Indian Rock in Berkeley is a great place to boulder.  There are lots of routs, and there is a huge range from around V1's to V10's.  There are also some nearby rocks that are great for bouldering as well.

5.10 Arrowhead

This is the Arrowhead by 5.10.  It is probably the best shoe they make.  And, it is the editor's choice for the Urban Climbing Gear Guide.  This shoe has a downturned toe, and a pretty high arch, making it very snug.  It is a great bouldering shoe . . . that is, if you have the $164.95 to buy it.

Monday, November 28, 2011

The Attache 3D

The Attache 3D is an ultra-light, ultra-strong, pear shaped belay carabiner by Petzl.  Petzl basically took their old Attache carabiner, and stripped off everything unnecessary.  But other than that, this is just another belay carabiner.  REI is selling the Attache 3D for $19.95, so I don't know that this is worth the price, especially because REI is also selling the old Attache for $13.95.  I think that the old Attache is perfectly fine, and much cheaper than the 3D.  I would just go for the old one.

The Grigri 2

The Grigri 1 was one of the best belay devices ever created.  it was easy to use, and its assisted braking was a great advancement in the world of belay devices.  The Grigri 2 is even better.  It's been out for a while now, but I figured I would still post about it.  My coach has one, and I am about to get one.  It is much smaller and easier to handle.  Because it is smaller, it is also 20% lighter than the old Grigri.  And as an added bonus, the handle that lets the climber down is much more steady and more controllable.  It is definitely worth the $94 it costs.

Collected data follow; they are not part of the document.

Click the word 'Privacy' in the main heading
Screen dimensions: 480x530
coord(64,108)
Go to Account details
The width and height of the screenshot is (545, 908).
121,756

Oh, and I almost forgot, the Grigri 2 allows you to use down to a 8.9mm rope, which is a much smaller mm than the old Grigri could take.

Sunday, November 27, 2011

My gym

I go to a rock climbing gym every Tuesday and Thursday on a team called the East Betas.  We climb at the Great Western Power Company in Downtown Oakland.  It's a really great gym, so I think you should check it out.